JDam, I modified my post, but I blocked him everywhere -- all social media.

 

I basically allowed him no access to me at all... and did not care how he felt about that.

 

His feelings were not my concern, mine were. And knowing I needed to do whatever I could to move on.

 

He doesn't know where I live either... :)

 

Anyhoo, you did what was best for you JD, and like I said, I am glad to hear you never went back!

 

So many people do, and these dysfunctional relationships end up going back and forth for years!

 

They go no contact, but then their ex makes contact after a few weeks or months, and they'te right back where they started. As the above poster stated, every time he heard from his ex, it set him back.

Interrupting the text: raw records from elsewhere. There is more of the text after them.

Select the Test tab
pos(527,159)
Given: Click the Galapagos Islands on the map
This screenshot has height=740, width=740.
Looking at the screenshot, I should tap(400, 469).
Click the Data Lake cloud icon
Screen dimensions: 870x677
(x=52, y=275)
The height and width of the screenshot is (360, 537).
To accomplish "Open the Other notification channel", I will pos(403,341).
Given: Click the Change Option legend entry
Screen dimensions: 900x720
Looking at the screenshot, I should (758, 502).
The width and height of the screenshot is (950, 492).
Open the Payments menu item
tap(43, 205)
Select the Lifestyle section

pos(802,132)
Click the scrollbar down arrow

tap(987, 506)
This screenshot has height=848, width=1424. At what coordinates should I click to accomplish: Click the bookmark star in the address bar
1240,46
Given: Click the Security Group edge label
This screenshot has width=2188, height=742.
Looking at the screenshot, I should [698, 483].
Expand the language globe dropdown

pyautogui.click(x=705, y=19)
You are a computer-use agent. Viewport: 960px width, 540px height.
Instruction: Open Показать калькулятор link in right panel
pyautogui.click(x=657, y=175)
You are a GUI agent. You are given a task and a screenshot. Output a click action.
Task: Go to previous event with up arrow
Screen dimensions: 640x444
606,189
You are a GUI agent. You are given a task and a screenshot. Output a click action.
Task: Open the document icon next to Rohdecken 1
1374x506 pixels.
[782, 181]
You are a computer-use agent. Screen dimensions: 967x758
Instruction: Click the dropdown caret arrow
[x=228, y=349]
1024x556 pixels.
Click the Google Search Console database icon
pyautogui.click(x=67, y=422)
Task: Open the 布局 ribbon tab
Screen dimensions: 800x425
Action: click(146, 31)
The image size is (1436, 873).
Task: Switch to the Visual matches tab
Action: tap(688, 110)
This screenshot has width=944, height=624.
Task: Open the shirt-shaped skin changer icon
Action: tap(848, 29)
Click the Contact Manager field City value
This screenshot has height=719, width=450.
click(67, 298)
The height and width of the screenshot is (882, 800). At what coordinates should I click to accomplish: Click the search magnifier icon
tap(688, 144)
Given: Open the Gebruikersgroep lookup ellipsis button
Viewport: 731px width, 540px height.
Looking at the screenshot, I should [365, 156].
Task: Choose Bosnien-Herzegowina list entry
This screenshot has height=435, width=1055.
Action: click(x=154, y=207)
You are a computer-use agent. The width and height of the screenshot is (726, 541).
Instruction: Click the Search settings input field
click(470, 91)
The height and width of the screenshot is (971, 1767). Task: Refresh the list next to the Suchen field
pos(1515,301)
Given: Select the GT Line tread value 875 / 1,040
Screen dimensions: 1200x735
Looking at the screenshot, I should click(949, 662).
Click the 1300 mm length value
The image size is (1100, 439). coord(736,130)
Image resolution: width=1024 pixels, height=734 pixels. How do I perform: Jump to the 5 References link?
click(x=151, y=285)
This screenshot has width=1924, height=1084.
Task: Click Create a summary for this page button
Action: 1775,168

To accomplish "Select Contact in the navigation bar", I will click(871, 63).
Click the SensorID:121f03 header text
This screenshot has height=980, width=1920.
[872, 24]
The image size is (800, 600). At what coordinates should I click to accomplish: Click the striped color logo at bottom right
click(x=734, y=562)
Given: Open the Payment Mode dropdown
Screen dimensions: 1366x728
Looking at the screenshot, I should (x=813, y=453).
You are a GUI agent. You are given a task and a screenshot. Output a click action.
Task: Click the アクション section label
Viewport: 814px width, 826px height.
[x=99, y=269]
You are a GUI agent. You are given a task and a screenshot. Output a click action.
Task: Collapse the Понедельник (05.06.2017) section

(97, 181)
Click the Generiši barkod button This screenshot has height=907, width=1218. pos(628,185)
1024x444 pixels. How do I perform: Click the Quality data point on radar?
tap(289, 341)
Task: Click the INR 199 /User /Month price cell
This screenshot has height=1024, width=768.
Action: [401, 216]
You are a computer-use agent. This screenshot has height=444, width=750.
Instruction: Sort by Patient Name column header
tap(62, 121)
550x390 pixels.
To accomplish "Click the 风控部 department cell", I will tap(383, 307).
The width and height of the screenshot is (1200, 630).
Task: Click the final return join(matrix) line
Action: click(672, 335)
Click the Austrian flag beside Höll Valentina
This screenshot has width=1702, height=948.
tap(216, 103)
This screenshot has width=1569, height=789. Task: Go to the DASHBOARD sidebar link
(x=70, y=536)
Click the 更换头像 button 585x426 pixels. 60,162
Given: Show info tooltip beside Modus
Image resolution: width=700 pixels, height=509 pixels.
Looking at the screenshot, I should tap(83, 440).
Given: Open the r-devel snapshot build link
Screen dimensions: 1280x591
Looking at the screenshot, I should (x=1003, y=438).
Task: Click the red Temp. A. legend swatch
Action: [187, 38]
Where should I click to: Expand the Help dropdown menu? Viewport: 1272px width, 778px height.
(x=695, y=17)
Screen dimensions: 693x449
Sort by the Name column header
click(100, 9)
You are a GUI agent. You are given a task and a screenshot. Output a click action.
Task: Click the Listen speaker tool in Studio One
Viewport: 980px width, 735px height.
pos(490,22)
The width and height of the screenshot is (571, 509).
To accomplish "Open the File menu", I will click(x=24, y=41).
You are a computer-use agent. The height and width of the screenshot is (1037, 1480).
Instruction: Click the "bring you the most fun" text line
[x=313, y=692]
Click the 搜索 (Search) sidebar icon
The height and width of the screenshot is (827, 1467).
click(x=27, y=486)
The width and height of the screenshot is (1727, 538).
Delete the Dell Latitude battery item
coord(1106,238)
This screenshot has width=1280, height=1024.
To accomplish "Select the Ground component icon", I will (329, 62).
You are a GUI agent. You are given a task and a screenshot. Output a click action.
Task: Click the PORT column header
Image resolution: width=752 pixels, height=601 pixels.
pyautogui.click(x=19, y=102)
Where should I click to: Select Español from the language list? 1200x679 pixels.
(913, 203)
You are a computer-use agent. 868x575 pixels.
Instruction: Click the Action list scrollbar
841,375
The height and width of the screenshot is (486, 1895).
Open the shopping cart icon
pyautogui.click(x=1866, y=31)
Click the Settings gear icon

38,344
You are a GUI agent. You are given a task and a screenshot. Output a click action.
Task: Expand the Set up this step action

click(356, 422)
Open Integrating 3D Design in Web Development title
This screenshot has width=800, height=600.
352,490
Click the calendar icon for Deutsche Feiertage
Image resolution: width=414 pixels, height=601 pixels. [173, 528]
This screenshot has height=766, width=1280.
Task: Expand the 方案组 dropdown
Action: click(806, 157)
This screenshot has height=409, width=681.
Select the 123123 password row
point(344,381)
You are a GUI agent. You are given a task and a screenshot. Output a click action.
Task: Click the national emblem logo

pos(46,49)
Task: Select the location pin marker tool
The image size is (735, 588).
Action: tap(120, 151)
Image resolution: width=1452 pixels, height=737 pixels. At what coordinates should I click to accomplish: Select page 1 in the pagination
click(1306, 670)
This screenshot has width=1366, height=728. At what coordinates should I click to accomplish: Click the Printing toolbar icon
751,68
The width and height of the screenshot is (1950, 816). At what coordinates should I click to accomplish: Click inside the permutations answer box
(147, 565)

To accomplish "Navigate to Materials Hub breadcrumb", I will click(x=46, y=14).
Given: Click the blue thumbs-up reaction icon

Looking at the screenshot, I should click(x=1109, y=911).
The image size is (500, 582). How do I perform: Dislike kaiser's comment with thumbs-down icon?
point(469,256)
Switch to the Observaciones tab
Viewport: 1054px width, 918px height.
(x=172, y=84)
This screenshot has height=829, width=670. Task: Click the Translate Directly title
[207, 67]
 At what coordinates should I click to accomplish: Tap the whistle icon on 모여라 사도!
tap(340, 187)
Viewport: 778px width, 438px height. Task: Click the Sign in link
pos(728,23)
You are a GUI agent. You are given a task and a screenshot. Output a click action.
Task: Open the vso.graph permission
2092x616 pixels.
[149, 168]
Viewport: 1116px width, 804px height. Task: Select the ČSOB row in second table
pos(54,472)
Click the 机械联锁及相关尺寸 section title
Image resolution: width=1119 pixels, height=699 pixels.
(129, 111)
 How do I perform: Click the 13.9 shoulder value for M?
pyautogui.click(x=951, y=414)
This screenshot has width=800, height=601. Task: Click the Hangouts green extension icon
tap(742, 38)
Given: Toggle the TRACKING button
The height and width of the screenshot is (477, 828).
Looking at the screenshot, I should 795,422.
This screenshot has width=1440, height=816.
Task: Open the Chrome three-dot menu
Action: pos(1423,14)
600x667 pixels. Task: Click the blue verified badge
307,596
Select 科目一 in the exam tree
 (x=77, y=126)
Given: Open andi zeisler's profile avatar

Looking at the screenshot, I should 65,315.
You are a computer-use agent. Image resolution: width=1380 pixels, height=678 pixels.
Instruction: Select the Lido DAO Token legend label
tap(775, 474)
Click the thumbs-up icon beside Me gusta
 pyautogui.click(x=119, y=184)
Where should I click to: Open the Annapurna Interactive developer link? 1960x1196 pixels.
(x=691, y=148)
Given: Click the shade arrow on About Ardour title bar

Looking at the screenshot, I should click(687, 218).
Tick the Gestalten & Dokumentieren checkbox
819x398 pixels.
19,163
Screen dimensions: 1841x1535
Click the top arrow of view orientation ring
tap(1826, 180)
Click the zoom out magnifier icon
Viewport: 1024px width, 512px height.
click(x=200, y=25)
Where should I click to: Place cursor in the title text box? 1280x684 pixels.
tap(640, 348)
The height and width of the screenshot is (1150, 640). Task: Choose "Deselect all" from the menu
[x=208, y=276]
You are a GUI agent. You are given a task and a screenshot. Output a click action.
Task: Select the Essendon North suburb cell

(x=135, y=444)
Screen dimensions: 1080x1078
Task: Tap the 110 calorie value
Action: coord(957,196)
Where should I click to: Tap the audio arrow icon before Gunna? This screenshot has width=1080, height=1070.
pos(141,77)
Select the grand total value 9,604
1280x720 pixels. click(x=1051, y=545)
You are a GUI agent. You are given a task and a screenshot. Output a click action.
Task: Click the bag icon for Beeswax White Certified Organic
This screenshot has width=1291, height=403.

Not good!

 

Had they blocked the person, that never would have happened.

 

Reading this board though, I have learned that there are many people who, after breaking up, DO want to leave the lines of communication open, so they hesitate to block.

 

Personally I think that is a mistake, but to each his own I guess. :)

Edited by katiegrl
Posted
I think it's contextual, but can avoid being said with proper actions and time--ie. if you are distant, avoid the person, keep your response to their solicitations short with now 'I'm so happy to be talking to you qualities' if you decide to respond--the person usually gets the situation as a whole.

 

With that, I did have to forcefully tell my recent ex to basically never contact me again (and that she was dead to me). I was clear when she dumped me that I didn't want friends or anymore real contact, for my sake to heal. She said some pretty horrible things during the 'surprise' breakup, while I did not. Damn right she should feel guilty, I didn't lower myself to her level and she should absolutely have regrets, but that's on her to deal with.

 

For her own selfish reasons (guilt, pride, not being able to handle the thought of someone disliking her) she continued pushing which only set me back. No matter how many meaningless texts I ignored, or attempts to talk (we work together), or how short I was (but polite) during her attempts to talk, she just kept pressing. Sending pointless texts, coming to my office to 'chat', heck even trying to be flirty at times--This made the post-breakup horrible, and a many nights I felt the breakup healing process was taking 20 steps back. I was well aware of her game, and that if this continued I wouldn't be able to properly heal. Also, I was dreading the moment I found out she had someone new--out of sight, out of mind.

 

Finally I did tell her to stop, leave me alone, to read between the lines and stop contacting me unless absolutely necessary (which really wouldn't be a situation as our work doesn't overlap, nor do our personal lives). Do I regret having to be so cold? Not really, it had to be done. Do I wish she would contact me? Not at all.

 

Why didn't you just block her?

Posted
Why didn't you just block her?

 

Clearly you missed where I wrote I have to work with her Mon-Fri. How does blocking help/apply in real life?

 

Might help to read posts fully before commenting. Not trying to be rude.

 

But yes, I did block her on all social media. I guess I could have blocked her number. But I just chose to just ignore her texts--tomato tomaahto.

Posted (edited)
Clearly you missed where I wrote I have to work with her Mon-Fri. How does blocking help/apply in real life?

 

Might help to read posts fully before commenting. Not trying to be rude.

 

But yes, I did block her on all social media. I guess I could have blocked her number. But I just chose to just ignore her texts--tomato tomaahto.

 

Yeah well that *was* rude, and not necessary.

 

I do read posts, but thanks for the advice anyway!

 

So what if you have to work with her, blocking would have avoided your having to read her texts at least.... since you DID say receiving them (even though you ignored) set you back (along with other things).

 

A lot more effective than emotionally demanding she stop contacting you... which puts the onus on her, and makes you look weak... rather than *you* taking control and just blocking... which shows strength.

 

At work, you keep it strictly professional.

 

Whatever dude.. Best of luck moving forward!